In other words, unless we store all possible combination of values for Bs and the remaining attributes, we claim that there is a relation between them. But, the multivalued functional dependency
A1 ... An =>> B1 ... Bm
claims that Bs and the remaining attributes are unrelated.
Inference rules¶
 Trivial MDs, A1 … An =>> B1 … Bm is true if {B1, …,Bm } ⊆ {A1,…,An}
 The transitive rule: X =>> Y and Y =>> Z implies X =>> Z (where X,Y,Z are sets of attributes).
 If A1 … An > B1 … Bm then A1 … An =>> B1 … Bm is also true.
 A1 … An =>> B1 … Bm is true and C1 … Ck are all the attributes in R that are not As or Bs then A1 … An =>> C1 … Ck is also true.
 Note that the splitting/combining rule does not apply to MVDs.
Fourth Normal Form¶
 A relation is fourth normal form iff whenever A1 … An =>> B1 … Bm is a nontrivial MVD, then A1 … An is a superkey.
 To decompose a relation into Fourth normal form, use an algorithm similar to BCNF decomposition algorithm using MVDs.
 Relations in 4NF ⊆ Relations in BCNF ⊆ Relations in 3NF.
4NF decomposition¶
Given a relation R where A1 … An =>> B1 … Bm violates the 4NF, decompose R into:
R1(A1,…,An,B1,..,Bm)
R2 contains all attributes except for B1,…,Bm.
If the resulting relations are not in 4NF, then continue decomposing until they are.
Summary¶
Make sure that all tables in your database are in 3NF and 4NF in the least, and BCNF if possible.
All decompositions you perform should be lossless.
Not all decompositions can be necessarily dependency preserving.
Choose which dependencies are important to enforce for your application and find ways to enforce them, either through integrity constraints or other application logic.

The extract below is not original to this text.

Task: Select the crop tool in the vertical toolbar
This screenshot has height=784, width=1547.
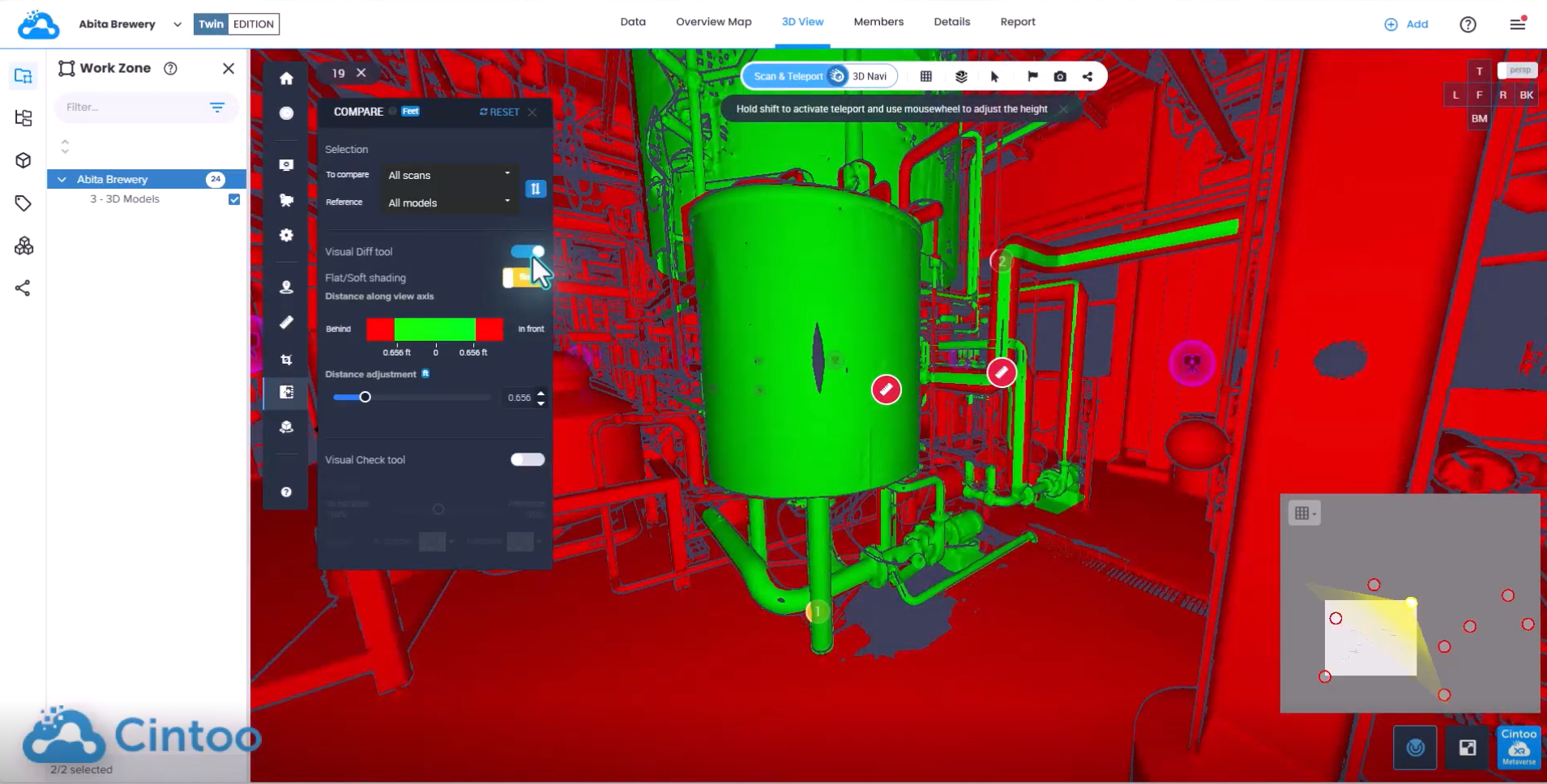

Normalization and decomposition is one way of thinking of improving a data model, but may not necessily help design the database from scratch.
 It does not help when you have already normalized the database too far, splitting related information across different tables.
 It does not help you see the big picture.
We will learn ER modeling methodology to design a full database, but with normalization in our minds.